Like many other immigrants, I appreciate the opportunity this country has given me to better myself and to achieve something in life. The compassionate immigration system allowed me to have the same rights (in most cases) as everyone else.

The generous welfare enabled me to get assistance when I needed it. The high-quality British education improved my knowledge of the world and helped me realise my aspirations.

Who knows where I would be had I not come here.

Full article via Immigration Nation: one man’s journey from Somalia – Channel 4 News.

Southampton’s immigration decade – Channel 4 News

Around 20 per cent of Southampton’s residents were born abroad – making it a perfect place to gauge the pros and cons of being an immigration nation.

In this port city a decade ago there lived just a few hundred Polish immigrants. Now there are more than 8,000 here, along with their restaurants, grocers, butchers and insurance brokers.

Southampton has been absorbing immigrants ever since the Huguenots fled to the city in the 17th century, and now about a fifth of the residents here were born outside the UK.

While some are relaxed about this, others complain of too many immigrants – one person telling me: “The floodgates are open.”

At St Mark’s primary school 49 languages are spoken by the pupils – among them two types of Zulu and Punjabi.

The school holds Polish coffee mornings to guide parents through their children’s curriculum, while upstairs Miss Kay from Lithuania takes a reception class.

A decade ago the school was classified as 86 per cent white English. Now that figure is 41 per cent. Headteacher Anne Steele-Arnett is positive about the benefits for the children: “This is their norm, this is what they’re growing up with and this will be their strength. They will be able to mix, they will be able to integrate.”

Increased demands

But the pressure on public services is evident. A thousand more babies are being born in the city each year than a decade ago. Another secondary school may have to be built.

via Southampton’s immigration decade – Channel 4 News.

Ad that started Leicester’s multicultural evolution – Channel 4 News

The warnings over immigration shares many of the themes previously aired in the 1970s. Channel 4 News’s Darshna Soni describes one city’s experience of a previous wave of immigrants.

Taking a stroll along Leicester’s Belgrave Road, it is hard to imagine that Ugandan Asians were once warned that they were not welcome in the city.

The area is dominated by Asian businesses and is known as the “Golden Mile”. You can buy anything from incense and idols, to glittering gold in lavish designs and the latest swanky saris.

Yet in 1972, when Idi Amin told 60,000 Asians they had just 90 days to pack their bags and leave, Leicester city council took out an advertisement telling them not to come to the city. Headlined “An important announcement,” it read, “In your own interests and those of your family you should… not come to Leicester.”

The ad, of course, backfired spectacularly.

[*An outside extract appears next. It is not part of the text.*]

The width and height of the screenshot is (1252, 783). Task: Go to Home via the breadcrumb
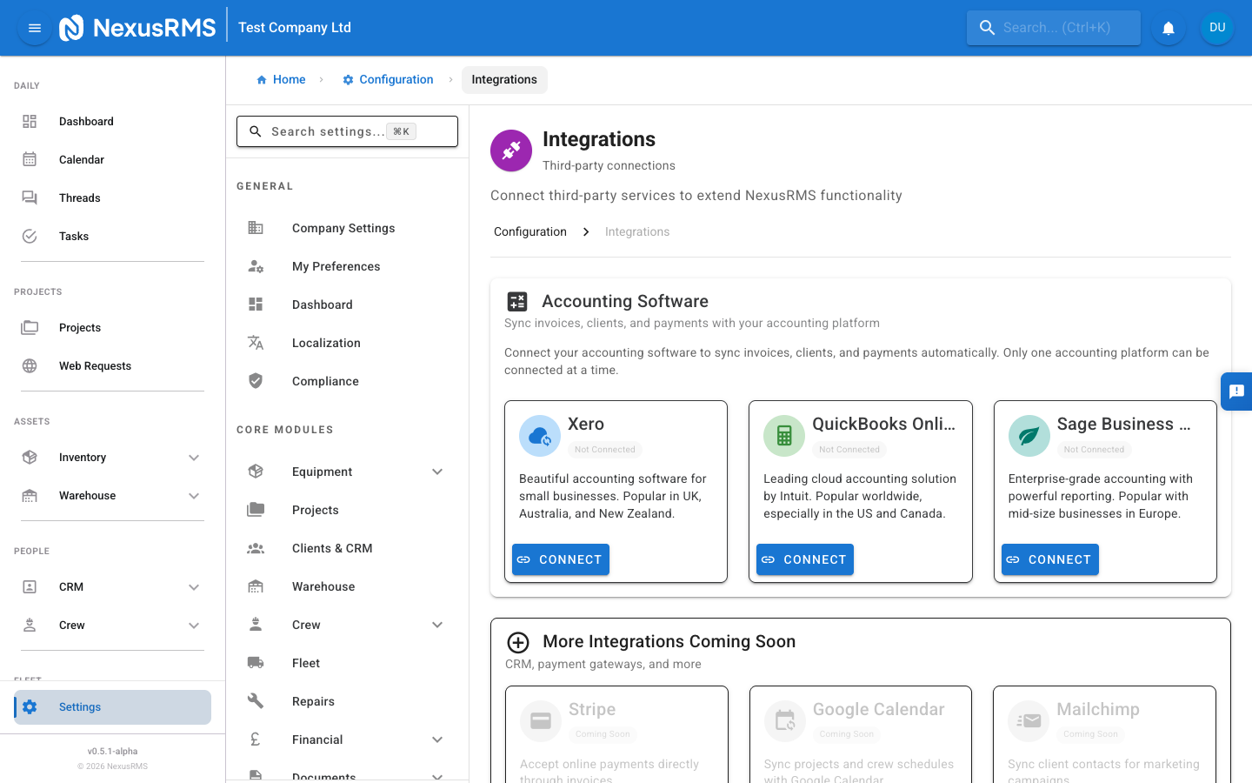[281, 79]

My parents were among thousands who read the ad and were curious to find out why the council would go to such trouble as to take out an ad in the Ugandan papers – and so they decided to come to Leicester to find out. Today, the city has the highest proportion of Asians in the whole country and it is predicted that white residents will soon be a minority.

Biggest assets

The city council has since admitted the ads were a mistake and Leicester describes its diverse communities as its biggest assets. The city is often held up as an example of multicultural success, as Britain’s most ethnically harmonious city.

The ads are a fascinating slice of social history. But if you read them carefully, many of their themes can be found in today’s immigration debates.

They warn of pressures on social housing, education and healthcare – themes that some have been accused of exploiting as Britain prepares to lift working restrictions for Bulgarians and Romanians next year. Earlier this year, the coalition government was accused of planning a similar advertising campaign.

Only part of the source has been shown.